Sometimes it takes more than just two people to create a family. When a medical condition affects a woman’s ability to carry a baby to term or when a gay male couple wants to have a child, they can turn to a gestational carrier. The Fertility Centers of New England have helped many couples to pursue this path toward parenthood and is experienced in guiding you through every step.

What is a gestational carrier?

A gestational carrier is a woman who becomes pregnant though IVF using the eggs of the intended mother (or egg donor) and the sperm of the intended father (or sperm donor). The embryo is not genetically related to the gestational carrier. The gestational carrier carries to term an embryo conceived by the biological parents and transferred to the carrier’s uterus.

Sometimes a gestational carrier may also be termed a surrogate mother, but the term “traditional” surrogate is different from gestational carrier or surrogate. The difference is that a traditional surrogate carries an embryo created from her own egg or oocyte, so the embryo and child is genetically related to her. Traditional surrogate cycles are no longer performed in New England.

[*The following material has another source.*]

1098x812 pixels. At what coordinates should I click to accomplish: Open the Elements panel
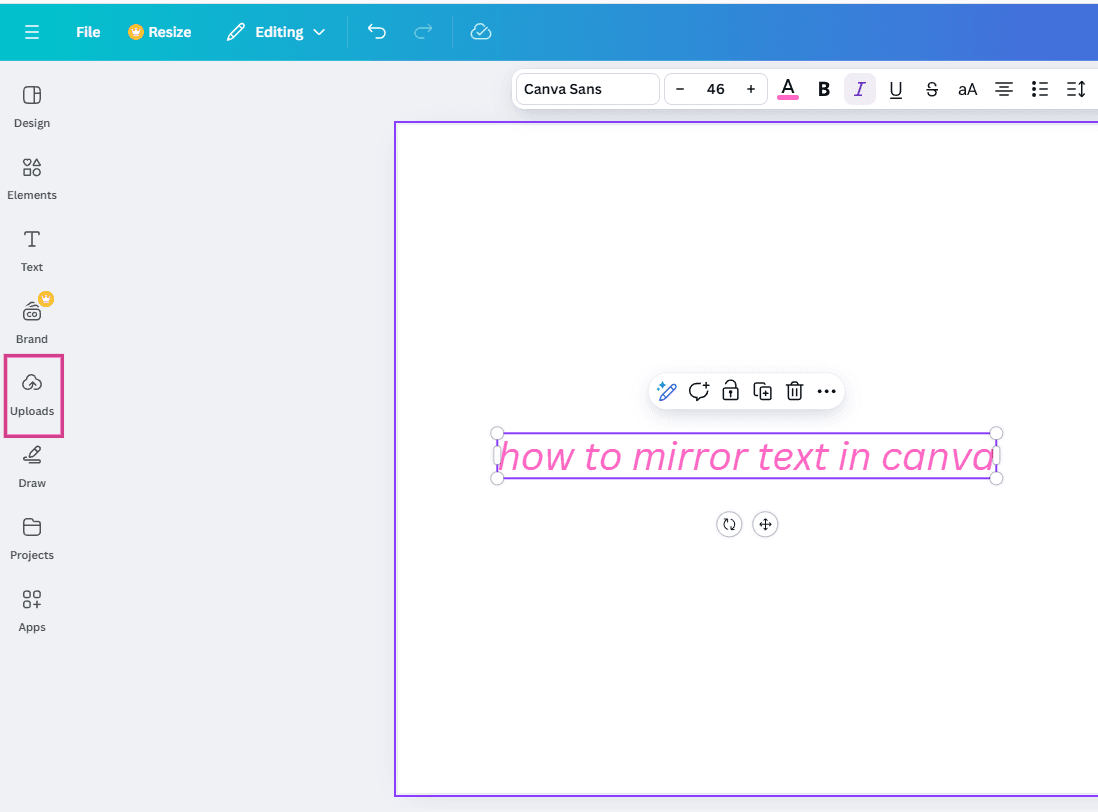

Who would benefit from a gestational carrier?

A gestational carrier may be recommended for a patient that was born without a uterus or for women who are born with a uterus that has not developed normally. Other patients may be born with a normal uterus that was subsequently damaged, preventing normal embryo development. A patient with a completely normal uterus may require gestational carrier because the rigors of pregnancy would be too high a risk to her own health. Finally, gay male couples seeking to have a child will also require a surrogate and an egg donor.

How does it work?

A gestational carrier cycle requires synchronization of the egg, the sperm and the uterus. The biological mother’s egg is obtained after undergoing an IVF cycle. After retrieval, the egg is fertilized with the biological father’s sperm. The resulting embryo is then transferred to the gestational carrier’s uterus three days after egg retrieval. The gestational carrier is hormonally synchronized to the biological mother, and assurances are taken to eliminate any hormonal involvement or contribution from the gestational carrier’s own eggs.

In many states, the woman giving birth to the child is considered the legal mother. Although the gestational carrier has no genetic ties to the child being born, the biological parents will have legal documents prepared in advance of the birth to “adopt” their own biological child.